▶ **Excerpted passage**
+ + + + + + +
Errand into the Wilderness—From Selfless to Selfish?
In his famous lay sermon, John Winthrop warned that, if they failed to carry out God's errand to establish His kingdom on earth, the Puritans should expect divine wrath and retribution. By the latter third of the seventeenth century, it seemed apparent to the ministers of New England that God was indeed angry with the Puritans. During the 1660s and 1670s ministers throughout New England delivered a series of jeremiads (sermons lamenting New England's failings and calling for its repentance). These sermons castigated the people of New England for having defaulted on their covenant with God. As proof of God's wrath, the ministers cited a long list of afflictions that an angry God had given to New England: crop failures, epidemics, grasshoppers, caterpillars, torrid summers, Arctic winters, Indian wars, hurricanes, shipwrecks, accidents (esp. fires), and (most grievous of all) unsatisfactory children. Several large events particularly had great impact on the spirit of New England's ministers: the Restoration of the monarchy and the accession of Charles II (1660), the adoption of the "Half-Way" Covenant (1662), King Philip's War (1675-1676), and the loss of Massachusetts' original charter and its becoming a royal colony (1684).
In 1679 the clergy and lay elders of Massachusetts met in a formal synod in Boston to discuss "The Necessity of Reformation." Under the leadership of Increase Mather, the synod investigated the reasons for New England's afflications, and upon completion it published a long and detailed list of sins of omission and commission:
1. there was a great and visible decay of godliness;
2. there were overt manifestations of pride--contention in churches, insubordination of inferiors towards superiors, particularly of those inferiors who had, unaccountable, acquired more wealth than their betters, and, astonishingly, a shocking extravagance in attire, especially on the part of the meaner sort who persisted in dressing beyond their means.
+ + + + + + +
▶ **Data extract**
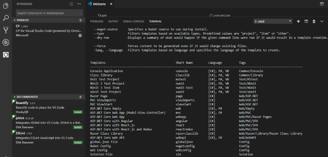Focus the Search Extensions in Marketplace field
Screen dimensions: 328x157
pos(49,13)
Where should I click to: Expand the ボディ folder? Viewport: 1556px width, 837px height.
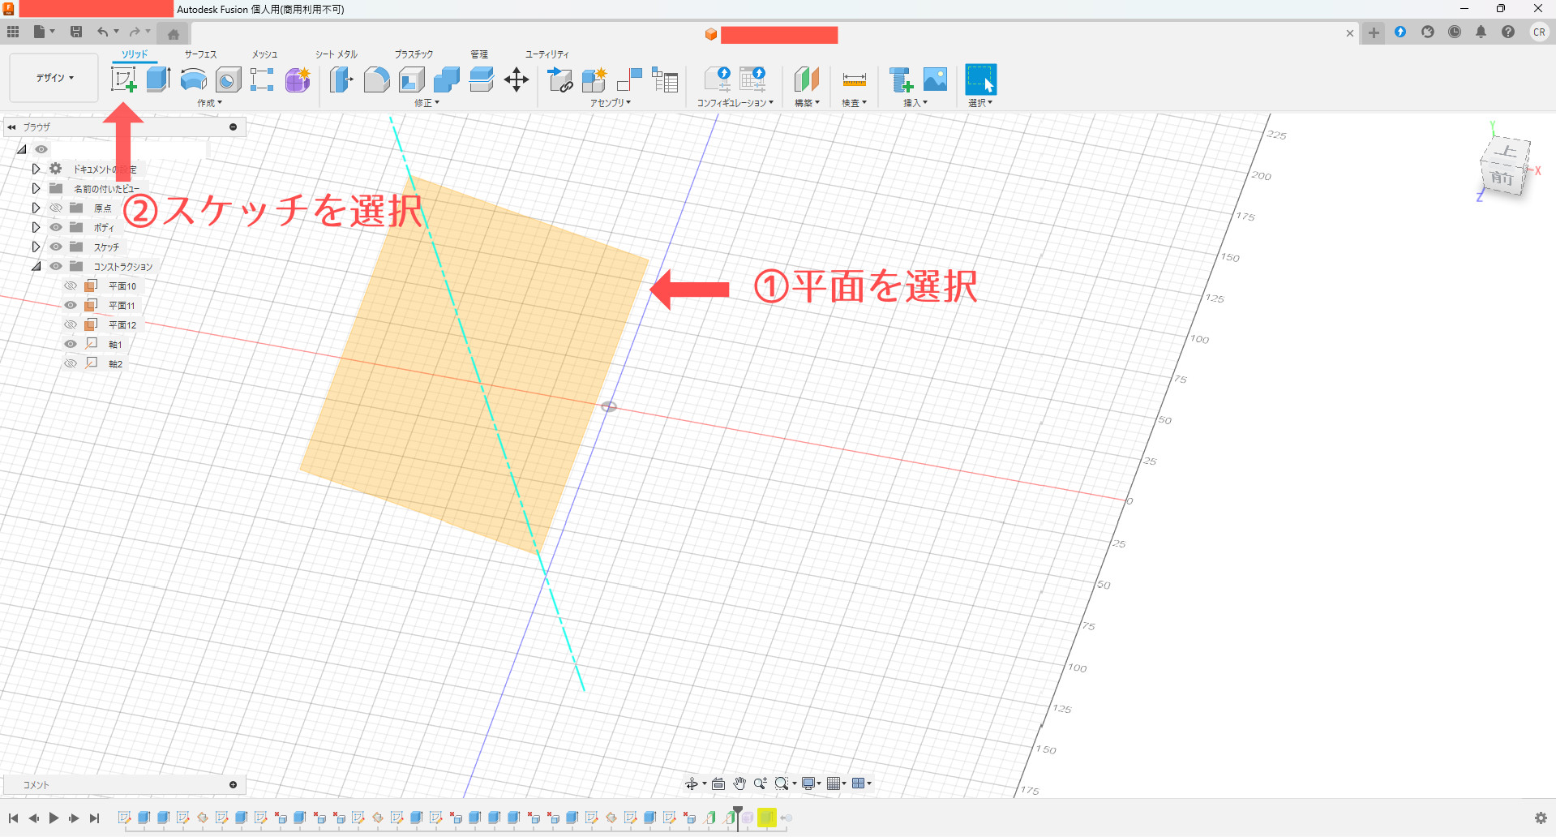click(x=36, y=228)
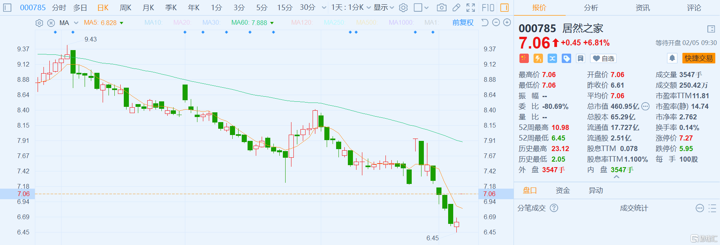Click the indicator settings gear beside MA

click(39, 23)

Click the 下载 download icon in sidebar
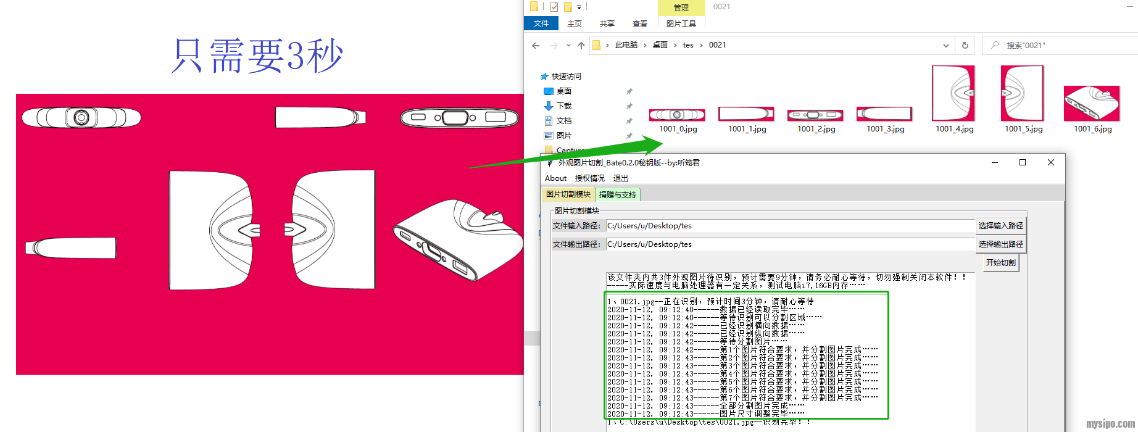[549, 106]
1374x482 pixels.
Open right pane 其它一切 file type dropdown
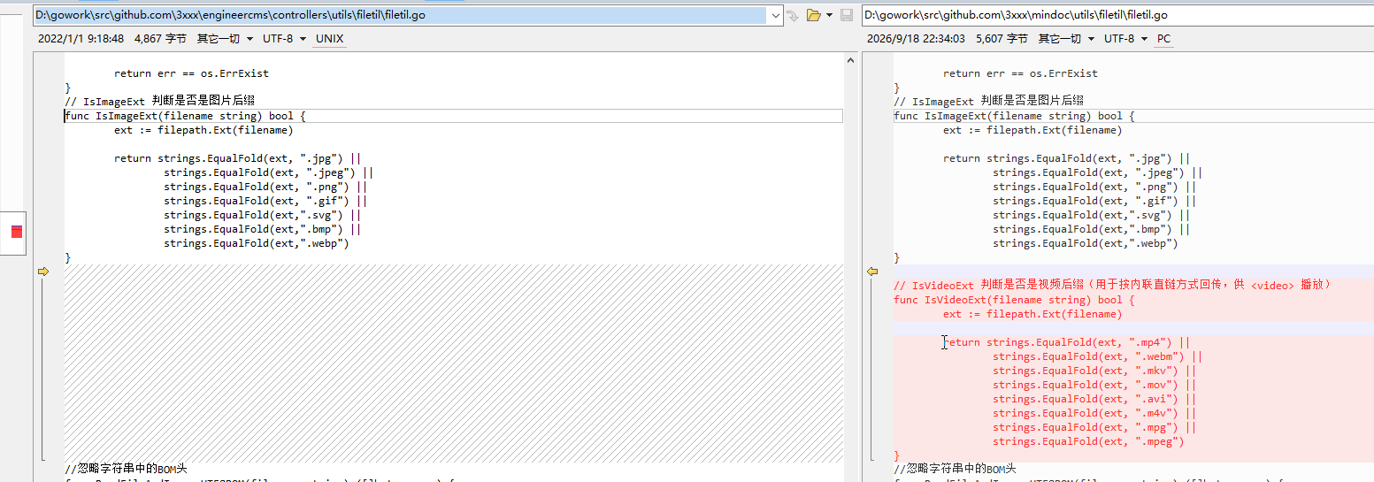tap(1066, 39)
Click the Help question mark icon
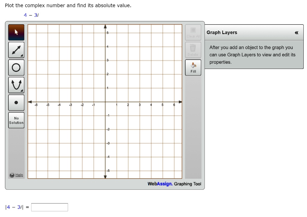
+ + + + + + +
▶ **Parts of the exercise**
#1 Name the large events that the Errand into the Wilderness passage says had great impact on the spirit of New England's ministers.
#2 Return, word for word, the stretch of the Errand into the Wilderness passage from "In 1679 the" to "beyond their means.".

▶ **Results for each task**
#1
- The Restoration of the monarchy and the accession of Charles II (1660)
- The adoption of the "Half-Way" Covenant (1662)
- King Philip's War (1675-1676)
- The loss of Massachusetts' original charter and its becoming a royal colony (1684)

#2
In 1679 the clergy and lay elders of Massachusetts met in a formal synod in Boston to discuss "The Necessity of Reformation." Under the leadership of Increase Mather, the synod investigated the reasons for New England's afflications, and upon completion it published a long and detailed list of sins of omission and commission:
1. there was a great and visible decay of godliness;
2. there were overt manifestations of pride--contention in churches, insubordination of inferiors towards superiors, particularly of those inferiors who had, unaccountable, acquired more wealth than their betters, and, astonishingly, a shocking extravagance in attire, especially on the part of the meaner sort who persisted in dressing beyond their means.